2 Runden vor Schluss ging dann einfach gar nichts mehr und so musste ich mich auch aus jener Gruppe verabschieden. Da mein Betreuer (Danke Markus Graf) noch oben am Bergpreis auf mich wartete, fuhr ich noch einmal bis zu ihm, nahm meine letzte Flasch und fuhr zurück bis kurz vors Ziel, wo ich das Rennen aufgab. Da wäre ich vermutlich sowieso rausgenommen worden, da mein Rückstand schon viel zu gross war. So stand ich also hinter jenen Absperrgittern, die ich am Freitag den ganzen Tag mit grosser Freude aufgestellt hatte, mit einer Enttäuschung dahinter und schaute den Zielleinlauf von Sieger Hirschi & Co.!

Die Emotionen an diesem Renntag waren extrem und ich kämpfte zweimal mit den Tränen.

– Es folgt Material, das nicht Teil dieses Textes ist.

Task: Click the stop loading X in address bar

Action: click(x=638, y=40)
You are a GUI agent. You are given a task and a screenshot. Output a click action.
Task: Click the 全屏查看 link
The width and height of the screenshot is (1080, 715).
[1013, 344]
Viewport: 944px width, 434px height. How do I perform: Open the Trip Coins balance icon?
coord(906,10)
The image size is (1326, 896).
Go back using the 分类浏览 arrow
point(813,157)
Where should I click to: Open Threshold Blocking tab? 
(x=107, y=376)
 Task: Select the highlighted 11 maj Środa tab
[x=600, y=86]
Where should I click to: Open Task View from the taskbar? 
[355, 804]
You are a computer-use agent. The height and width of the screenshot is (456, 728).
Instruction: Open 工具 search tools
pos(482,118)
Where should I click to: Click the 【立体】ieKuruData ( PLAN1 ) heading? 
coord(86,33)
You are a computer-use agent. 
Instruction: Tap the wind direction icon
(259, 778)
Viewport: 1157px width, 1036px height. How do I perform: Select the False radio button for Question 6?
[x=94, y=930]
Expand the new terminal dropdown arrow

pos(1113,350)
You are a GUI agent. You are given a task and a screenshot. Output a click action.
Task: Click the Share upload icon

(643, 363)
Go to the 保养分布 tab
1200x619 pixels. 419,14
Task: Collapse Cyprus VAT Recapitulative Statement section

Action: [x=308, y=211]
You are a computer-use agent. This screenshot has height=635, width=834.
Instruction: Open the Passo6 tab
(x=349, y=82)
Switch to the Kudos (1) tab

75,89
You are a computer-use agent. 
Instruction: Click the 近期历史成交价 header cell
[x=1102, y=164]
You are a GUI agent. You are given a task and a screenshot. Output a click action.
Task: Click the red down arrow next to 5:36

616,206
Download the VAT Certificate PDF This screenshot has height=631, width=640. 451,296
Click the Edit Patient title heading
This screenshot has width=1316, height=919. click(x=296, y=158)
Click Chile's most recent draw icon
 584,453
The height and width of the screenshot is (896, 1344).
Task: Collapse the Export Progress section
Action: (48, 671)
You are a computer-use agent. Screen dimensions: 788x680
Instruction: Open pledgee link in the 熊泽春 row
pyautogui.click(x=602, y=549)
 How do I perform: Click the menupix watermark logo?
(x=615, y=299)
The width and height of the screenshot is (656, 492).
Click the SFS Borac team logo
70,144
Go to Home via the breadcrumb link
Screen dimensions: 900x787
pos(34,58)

Das erste Mal vor Freude, als ich an der Spitze des Feldes am Anfang an den vielen Zuschauern vorbei fuhr und meinen Namen auf einem der Banner sah und das zweite Mal, als ich abgeschlagen und einer gefühlten Dehmütigung aus dem Rennen stieg.

Dass am Ende nur knapp 30 Fahrer das Rennen beenden konnten zeigt, wie schwer es war und dass ich mit 34 Jahren ganz einfach nicht mehr auf allen Hochzeiten tanzen kann ist auch normal. Trotzdem hätte ich mir ein wenig mehr erhofft und mein Problem der schweren Beine ist ja nun auch nicht so einfach gelöst. Ich muss nun schauen, wie ich mich die Tage weiter erholen werde und hoffe, dass ich den Tritt möglichst rasch wieder finden werde!

Einmal mehr stellte der RV Wetzikon (neben dem Bikerennen) einen erfolgreichen und tollen Anlass auf die Beine und ich möchte mich bei allen Fans an der Strecke ganz herzlich für die Zurufe bedanken! So oder so wird mir dieses Wochenende lange und trotz der schlechten Leistung in positiver Weise in Erinnerung bleiben! Am Ende ist es wie immer, es war nur ein Fahrradrennen und die Welt dreht sich weiter!